Добавить в цитаты Настройки чтения

Страница 83 из 122

Он топает ногой, ударяет кулаком по столу, и Шарлотта, которая еще не выплакала свое горе, утирая слезы, подбирает рассыпавшиеся по ковру перья, суконку для пера, ручку-словом, все свои секретарские доспехи.

Появление доктора Гирша кладет конец этой тягостной сцене, которая, однако, повторяется столь часто, что все пылинки в доме к этому привыкли: как только проносится буря и гнев утихает, они быстро опускаются на свои места, и предметы вновь принимают свой привычный, невозмутимый и безмятежный вид. Доктор не один. С ним явился Лабассендр, оба входят в комнату необычайно торжественно, с таинственным выражением лица. Особенно это удается певцу, поднаторевшему в театральных эффектах; он плотно сжимает губы и закидывает голову, что, очевидно, должно выражать: «Я знаю нечто весьма важное, но вам ни за что на свете не скажу».

Д'Аржантон все еще дрожит от бешенства и потому не понимает, отчего друзья столь многозначительно трясут его руку; не произнося ни слова. Вопрос Шарлотты все ему объясняет.

— Ну что, господин Гирш? — говорит она, кидаясь к доморощенному лекарю.

— Отвечают все то же, сударыня. Никаких известий.

Но в то время как он говорит Шарлотте «Никаких известий», — его скрытые выпуклыми очками глаза вылезают из орбит, ибо он старается дать понять д'Аржантону, что все это ложь, что известия получены, ужасные известия!
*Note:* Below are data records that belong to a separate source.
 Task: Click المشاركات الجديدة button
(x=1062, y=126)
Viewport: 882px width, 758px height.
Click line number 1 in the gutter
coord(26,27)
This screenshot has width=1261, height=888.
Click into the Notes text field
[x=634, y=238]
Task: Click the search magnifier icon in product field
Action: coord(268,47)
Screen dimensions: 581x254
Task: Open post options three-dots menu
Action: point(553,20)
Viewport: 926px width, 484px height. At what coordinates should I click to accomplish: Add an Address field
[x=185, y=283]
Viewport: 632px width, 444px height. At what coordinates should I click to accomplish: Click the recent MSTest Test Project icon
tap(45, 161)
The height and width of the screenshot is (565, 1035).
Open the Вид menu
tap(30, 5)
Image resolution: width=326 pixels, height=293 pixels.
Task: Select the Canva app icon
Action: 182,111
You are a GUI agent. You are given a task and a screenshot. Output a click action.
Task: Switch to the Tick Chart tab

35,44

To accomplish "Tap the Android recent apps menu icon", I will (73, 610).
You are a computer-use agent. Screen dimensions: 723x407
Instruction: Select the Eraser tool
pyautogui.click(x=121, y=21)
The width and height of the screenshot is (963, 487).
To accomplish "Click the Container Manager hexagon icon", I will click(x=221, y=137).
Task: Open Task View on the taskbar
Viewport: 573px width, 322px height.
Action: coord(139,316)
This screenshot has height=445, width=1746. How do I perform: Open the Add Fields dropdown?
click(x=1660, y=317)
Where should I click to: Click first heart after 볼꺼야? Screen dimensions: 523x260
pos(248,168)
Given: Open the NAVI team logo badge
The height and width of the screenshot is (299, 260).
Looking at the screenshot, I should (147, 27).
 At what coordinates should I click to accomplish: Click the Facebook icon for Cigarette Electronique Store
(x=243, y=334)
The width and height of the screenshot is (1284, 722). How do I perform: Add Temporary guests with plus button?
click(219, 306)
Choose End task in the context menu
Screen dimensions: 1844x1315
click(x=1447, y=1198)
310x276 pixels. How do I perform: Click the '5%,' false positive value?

— Но что они-то сами думают, эти господа из пароходной компании? Что они все-таки говорят?.. — допытывается мать, желая и одновременно страшась услышать правду, пытаясь прочесть ее на этих гримасничающих лицах.

— О господи, сударыня!.. Бэу! Бэу!

И пока Лабассендр путается в длинных, пустых, как будто бы успокоительных, но уклончивых фразах, Гирш, прибегнув к декостеровской методе, изображает поэту «очертания» следующих слов: «Кидн» затонул со всем экипажем и пассажирами… Столкновение в открытом море… Недалеко от Зеленого мыса… Ужас!»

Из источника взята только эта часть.